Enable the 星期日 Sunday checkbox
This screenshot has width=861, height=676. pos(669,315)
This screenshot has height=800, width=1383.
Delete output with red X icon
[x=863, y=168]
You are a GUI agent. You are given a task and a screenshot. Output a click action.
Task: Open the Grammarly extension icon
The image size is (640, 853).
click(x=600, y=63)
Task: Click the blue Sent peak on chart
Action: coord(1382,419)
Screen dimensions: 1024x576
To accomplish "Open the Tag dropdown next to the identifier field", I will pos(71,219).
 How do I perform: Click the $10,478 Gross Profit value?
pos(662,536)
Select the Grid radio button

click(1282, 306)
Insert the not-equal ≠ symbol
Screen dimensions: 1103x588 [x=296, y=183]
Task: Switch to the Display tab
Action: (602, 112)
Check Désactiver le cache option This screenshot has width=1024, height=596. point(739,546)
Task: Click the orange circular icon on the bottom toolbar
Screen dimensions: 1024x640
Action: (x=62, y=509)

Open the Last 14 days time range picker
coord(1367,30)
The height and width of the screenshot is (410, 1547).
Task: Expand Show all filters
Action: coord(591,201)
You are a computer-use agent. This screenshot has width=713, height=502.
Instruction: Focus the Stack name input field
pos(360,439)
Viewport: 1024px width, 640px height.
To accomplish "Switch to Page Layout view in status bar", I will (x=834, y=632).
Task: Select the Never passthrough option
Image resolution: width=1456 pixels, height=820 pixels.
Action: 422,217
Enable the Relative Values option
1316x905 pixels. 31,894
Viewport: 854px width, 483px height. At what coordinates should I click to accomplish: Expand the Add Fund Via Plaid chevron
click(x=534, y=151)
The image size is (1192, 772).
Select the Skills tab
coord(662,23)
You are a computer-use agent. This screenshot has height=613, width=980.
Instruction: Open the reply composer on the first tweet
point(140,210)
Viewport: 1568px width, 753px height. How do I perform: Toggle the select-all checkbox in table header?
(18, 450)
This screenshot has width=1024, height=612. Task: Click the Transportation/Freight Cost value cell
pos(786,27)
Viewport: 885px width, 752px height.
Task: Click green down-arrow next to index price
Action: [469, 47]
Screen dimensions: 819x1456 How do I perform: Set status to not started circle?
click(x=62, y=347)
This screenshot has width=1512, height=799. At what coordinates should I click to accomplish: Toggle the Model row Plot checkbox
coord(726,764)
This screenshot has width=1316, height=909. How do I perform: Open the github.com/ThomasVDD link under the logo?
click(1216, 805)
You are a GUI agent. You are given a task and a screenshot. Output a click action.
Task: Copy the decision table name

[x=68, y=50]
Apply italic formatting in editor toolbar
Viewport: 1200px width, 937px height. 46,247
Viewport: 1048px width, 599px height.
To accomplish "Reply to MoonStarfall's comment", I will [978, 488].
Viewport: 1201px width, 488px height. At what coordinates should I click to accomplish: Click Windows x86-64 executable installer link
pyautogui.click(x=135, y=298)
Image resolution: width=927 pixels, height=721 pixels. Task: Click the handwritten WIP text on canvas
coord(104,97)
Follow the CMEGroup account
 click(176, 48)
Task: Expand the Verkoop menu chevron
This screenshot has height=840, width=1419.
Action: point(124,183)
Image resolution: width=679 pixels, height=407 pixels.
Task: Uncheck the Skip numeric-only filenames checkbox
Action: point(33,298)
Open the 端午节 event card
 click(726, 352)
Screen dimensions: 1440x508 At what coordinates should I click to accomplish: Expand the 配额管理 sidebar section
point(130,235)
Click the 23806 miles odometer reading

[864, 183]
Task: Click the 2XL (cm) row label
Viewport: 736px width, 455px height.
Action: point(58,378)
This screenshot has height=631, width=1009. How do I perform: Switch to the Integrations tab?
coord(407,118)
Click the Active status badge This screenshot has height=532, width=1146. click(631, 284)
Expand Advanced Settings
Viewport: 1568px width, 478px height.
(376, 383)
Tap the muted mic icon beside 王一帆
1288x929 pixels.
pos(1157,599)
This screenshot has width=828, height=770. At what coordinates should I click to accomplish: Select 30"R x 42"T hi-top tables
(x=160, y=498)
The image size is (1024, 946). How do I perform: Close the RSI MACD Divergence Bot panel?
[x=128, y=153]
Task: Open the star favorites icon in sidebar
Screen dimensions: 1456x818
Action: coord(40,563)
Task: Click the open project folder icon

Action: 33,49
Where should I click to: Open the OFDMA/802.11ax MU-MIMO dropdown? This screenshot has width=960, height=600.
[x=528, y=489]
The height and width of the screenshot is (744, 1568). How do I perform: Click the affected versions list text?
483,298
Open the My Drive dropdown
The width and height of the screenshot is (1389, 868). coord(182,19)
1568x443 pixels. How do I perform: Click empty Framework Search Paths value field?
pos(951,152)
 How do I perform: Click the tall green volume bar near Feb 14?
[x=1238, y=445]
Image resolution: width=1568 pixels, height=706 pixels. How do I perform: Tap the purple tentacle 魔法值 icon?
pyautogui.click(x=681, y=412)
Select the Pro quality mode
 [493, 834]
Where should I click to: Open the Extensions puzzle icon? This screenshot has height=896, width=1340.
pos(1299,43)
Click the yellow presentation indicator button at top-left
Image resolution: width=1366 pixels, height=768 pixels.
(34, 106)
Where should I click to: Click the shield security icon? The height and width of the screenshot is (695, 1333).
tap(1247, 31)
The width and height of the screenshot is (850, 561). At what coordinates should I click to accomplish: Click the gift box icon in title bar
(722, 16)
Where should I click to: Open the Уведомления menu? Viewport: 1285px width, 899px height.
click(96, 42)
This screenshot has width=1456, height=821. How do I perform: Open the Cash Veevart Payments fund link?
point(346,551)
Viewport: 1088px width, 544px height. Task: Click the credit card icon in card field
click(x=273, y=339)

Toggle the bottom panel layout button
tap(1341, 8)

What you are asked to do
Collect every line in the entries above that contains the string "computer". Case matters.

Final result
You are a computer-use agent. This screenshot has width=713, height=502.
You are a computer-use agent. This screenshot has height=613, width=980.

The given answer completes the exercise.